• WORK TO DO: Copy out, word for word, the stretch of the data from the line containing "Choose Abgeben an" through the line containing "pyautogui.click(x=303, y=48)", with both of those lines included.

• RECORD EXCERPTS:
--- --- ---

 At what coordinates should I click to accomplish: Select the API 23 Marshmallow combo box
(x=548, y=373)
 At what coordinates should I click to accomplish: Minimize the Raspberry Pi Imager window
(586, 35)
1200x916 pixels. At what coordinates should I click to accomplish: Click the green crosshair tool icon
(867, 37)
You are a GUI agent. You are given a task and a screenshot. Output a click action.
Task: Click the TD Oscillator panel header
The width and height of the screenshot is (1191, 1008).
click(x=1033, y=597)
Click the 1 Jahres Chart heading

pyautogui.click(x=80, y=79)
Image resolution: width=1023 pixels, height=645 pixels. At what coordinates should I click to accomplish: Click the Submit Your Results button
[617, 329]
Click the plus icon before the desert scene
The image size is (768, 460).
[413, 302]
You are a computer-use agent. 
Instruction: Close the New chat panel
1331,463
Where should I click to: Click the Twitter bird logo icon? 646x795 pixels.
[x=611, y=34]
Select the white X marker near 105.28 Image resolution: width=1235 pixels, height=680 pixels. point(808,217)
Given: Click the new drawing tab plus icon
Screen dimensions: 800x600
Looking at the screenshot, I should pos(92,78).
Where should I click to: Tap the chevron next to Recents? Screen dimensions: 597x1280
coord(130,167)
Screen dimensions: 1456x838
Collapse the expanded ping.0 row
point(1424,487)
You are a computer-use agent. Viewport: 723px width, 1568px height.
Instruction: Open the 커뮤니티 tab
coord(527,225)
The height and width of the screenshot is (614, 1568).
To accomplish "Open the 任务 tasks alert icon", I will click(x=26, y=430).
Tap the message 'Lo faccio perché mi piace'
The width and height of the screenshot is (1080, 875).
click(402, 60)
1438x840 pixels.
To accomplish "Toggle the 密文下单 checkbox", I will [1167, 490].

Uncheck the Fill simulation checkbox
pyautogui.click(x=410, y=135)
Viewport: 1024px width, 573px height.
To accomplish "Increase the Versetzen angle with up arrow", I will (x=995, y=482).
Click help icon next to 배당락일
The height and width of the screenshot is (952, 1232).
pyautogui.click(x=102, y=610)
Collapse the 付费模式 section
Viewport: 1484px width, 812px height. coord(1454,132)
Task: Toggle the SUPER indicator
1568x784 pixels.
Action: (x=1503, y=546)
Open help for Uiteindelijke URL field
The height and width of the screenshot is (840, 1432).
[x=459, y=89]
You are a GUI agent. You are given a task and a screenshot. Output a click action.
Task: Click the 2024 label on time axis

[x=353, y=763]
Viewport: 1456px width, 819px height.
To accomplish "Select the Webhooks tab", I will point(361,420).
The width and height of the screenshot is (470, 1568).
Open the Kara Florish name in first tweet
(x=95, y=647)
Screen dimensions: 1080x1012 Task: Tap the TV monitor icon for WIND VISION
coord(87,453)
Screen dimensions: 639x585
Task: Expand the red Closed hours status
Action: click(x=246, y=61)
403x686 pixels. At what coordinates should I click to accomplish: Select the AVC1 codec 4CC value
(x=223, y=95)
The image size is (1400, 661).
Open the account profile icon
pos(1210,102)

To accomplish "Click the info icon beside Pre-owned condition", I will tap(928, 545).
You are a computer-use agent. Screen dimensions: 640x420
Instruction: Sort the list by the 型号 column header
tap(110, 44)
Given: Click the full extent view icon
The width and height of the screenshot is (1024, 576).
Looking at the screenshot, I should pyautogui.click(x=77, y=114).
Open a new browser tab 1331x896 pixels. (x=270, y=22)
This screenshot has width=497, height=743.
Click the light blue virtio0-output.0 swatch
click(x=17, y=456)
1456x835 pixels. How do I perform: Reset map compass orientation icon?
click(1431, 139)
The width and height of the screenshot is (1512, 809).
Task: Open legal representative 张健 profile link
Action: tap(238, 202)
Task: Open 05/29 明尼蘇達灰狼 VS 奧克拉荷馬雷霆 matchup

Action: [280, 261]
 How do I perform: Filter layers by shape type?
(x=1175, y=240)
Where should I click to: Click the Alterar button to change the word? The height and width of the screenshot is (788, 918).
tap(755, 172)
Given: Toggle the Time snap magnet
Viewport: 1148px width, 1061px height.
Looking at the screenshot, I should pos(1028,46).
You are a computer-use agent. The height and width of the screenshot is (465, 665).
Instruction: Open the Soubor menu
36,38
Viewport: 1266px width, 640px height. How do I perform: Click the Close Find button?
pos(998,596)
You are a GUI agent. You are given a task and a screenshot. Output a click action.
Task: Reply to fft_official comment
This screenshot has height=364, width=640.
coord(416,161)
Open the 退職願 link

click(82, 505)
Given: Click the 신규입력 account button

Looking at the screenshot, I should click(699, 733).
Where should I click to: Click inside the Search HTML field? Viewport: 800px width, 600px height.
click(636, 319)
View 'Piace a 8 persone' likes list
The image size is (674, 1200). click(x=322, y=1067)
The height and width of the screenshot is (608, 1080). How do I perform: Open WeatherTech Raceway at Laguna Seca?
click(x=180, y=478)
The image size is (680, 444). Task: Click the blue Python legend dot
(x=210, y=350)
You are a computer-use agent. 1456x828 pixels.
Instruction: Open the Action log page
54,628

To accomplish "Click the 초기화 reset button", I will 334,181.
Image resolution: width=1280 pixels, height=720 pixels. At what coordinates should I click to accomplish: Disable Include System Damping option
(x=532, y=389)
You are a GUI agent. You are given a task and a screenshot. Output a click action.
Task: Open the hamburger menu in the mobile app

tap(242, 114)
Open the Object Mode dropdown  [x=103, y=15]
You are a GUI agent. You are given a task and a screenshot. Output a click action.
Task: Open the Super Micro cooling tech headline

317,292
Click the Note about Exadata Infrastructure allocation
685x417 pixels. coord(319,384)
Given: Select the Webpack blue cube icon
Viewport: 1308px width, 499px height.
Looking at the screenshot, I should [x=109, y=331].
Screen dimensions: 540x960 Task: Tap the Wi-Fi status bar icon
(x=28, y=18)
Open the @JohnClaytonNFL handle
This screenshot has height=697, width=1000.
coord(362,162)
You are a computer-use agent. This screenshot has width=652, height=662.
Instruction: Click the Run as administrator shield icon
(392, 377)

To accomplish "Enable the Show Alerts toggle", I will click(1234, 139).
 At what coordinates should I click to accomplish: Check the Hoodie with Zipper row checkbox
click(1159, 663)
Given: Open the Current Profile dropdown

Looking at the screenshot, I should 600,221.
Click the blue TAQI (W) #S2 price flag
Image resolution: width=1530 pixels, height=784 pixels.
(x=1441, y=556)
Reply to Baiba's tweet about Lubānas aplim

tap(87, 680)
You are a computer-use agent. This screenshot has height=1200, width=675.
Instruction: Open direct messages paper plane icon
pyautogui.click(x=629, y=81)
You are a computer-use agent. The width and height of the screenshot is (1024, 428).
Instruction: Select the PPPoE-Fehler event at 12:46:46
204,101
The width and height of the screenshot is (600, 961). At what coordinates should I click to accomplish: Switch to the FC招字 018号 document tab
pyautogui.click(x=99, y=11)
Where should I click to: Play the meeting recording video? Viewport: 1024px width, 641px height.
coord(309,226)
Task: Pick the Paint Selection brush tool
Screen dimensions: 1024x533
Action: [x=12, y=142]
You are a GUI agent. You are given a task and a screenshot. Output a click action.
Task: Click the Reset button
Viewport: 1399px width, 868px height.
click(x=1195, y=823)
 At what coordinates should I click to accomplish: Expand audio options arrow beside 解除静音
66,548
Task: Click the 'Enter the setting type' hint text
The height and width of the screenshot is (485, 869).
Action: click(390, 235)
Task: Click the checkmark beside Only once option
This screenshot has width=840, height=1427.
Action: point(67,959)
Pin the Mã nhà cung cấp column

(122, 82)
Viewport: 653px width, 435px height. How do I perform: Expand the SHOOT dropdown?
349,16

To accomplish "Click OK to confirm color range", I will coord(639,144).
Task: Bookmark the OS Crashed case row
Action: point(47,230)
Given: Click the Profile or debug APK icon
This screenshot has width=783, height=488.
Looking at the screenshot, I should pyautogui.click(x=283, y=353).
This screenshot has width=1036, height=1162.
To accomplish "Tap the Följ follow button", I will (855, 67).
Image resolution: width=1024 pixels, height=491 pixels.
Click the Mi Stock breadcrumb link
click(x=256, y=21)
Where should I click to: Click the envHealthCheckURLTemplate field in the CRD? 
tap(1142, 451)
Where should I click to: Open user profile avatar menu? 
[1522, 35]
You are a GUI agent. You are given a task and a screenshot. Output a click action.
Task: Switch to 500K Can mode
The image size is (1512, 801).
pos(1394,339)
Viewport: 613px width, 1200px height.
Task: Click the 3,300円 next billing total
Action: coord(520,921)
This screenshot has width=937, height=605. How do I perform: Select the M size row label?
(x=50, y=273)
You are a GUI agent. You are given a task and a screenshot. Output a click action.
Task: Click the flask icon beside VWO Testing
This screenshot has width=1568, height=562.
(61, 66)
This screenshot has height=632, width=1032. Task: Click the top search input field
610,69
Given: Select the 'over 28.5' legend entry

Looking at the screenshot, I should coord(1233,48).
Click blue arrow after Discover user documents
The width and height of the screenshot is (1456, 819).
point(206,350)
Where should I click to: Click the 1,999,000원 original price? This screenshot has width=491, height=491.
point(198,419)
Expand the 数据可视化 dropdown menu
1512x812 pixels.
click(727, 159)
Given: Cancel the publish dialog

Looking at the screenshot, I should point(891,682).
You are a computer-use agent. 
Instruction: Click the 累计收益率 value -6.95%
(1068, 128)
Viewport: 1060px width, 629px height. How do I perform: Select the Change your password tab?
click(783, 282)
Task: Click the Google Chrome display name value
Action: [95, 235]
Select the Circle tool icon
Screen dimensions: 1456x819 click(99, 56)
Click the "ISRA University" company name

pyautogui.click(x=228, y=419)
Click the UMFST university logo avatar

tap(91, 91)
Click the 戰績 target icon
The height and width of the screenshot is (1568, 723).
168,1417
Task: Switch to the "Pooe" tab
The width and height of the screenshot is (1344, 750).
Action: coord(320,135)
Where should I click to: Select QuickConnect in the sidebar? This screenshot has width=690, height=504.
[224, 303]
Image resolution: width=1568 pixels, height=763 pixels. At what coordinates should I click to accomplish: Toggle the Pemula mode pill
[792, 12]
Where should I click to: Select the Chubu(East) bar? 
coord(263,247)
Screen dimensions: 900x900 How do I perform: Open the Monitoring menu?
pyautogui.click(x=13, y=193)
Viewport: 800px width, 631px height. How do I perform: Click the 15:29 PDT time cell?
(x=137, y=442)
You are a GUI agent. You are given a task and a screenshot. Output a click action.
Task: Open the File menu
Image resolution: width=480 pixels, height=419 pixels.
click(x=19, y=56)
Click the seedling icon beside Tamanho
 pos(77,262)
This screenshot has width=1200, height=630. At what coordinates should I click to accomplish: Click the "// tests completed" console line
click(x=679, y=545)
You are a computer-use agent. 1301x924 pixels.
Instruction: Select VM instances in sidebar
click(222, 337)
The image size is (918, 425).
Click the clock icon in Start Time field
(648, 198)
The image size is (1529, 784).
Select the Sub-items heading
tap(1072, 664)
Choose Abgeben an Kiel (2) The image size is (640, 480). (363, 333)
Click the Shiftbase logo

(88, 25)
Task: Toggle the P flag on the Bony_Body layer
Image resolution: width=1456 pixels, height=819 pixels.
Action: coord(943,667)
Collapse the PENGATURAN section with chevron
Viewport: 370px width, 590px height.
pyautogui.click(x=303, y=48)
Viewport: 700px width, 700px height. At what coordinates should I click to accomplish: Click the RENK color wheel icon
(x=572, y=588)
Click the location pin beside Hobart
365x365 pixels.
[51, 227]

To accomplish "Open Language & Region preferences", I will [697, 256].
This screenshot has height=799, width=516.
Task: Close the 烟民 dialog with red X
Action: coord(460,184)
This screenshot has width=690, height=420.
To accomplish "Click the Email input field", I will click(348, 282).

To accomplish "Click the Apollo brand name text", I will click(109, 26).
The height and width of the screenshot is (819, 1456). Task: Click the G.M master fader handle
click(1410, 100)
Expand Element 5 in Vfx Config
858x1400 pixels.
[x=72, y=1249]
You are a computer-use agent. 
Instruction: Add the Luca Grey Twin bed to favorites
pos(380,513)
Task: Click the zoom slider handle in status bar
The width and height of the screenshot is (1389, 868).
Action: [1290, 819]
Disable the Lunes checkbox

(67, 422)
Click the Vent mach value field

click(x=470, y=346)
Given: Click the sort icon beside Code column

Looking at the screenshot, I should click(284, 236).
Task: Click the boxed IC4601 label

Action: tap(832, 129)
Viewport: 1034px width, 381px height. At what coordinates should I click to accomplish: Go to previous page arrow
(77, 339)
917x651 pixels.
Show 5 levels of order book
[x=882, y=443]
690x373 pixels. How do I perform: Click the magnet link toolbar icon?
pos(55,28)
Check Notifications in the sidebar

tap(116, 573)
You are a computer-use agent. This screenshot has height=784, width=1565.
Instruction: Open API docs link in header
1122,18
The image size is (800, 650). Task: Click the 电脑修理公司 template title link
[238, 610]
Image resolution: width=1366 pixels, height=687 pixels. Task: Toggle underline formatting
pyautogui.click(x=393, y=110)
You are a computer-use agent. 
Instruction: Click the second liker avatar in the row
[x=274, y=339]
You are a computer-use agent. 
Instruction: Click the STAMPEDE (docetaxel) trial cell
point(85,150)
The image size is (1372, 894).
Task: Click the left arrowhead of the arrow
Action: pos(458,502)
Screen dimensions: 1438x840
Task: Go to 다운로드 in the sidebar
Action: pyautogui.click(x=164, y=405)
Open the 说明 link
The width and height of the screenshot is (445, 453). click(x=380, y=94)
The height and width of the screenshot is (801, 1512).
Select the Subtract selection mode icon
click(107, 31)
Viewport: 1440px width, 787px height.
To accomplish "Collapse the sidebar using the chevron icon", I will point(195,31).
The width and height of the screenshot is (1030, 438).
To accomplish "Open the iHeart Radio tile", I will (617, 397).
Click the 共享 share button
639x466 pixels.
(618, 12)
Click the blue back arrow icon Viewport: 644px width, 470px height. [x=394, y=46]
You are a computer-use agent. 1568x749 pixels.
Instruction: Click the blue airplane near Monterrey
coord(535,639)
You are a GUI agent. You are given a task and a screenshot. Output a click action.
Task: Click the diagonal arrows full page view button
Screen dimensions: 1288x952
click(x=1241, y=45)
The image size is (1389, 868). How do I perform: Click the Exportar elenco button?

--- --- ---

• EXPECTED OUTPUT:
Choose Abgeben an Kiel (2) The image size is (640, 480). (363, 333)
Click the Shiftbase logo

(88, 25)
Task: Toggle the P flag on the Bony_Body layer
Image resolution: width=1456 pixels, height=819 pixels.
Action: coord(943,667)
Collapse the PENGATURAN section with chevron
Viewport: 370px width, 590px height.
pyautogui.click(x=303, y=48)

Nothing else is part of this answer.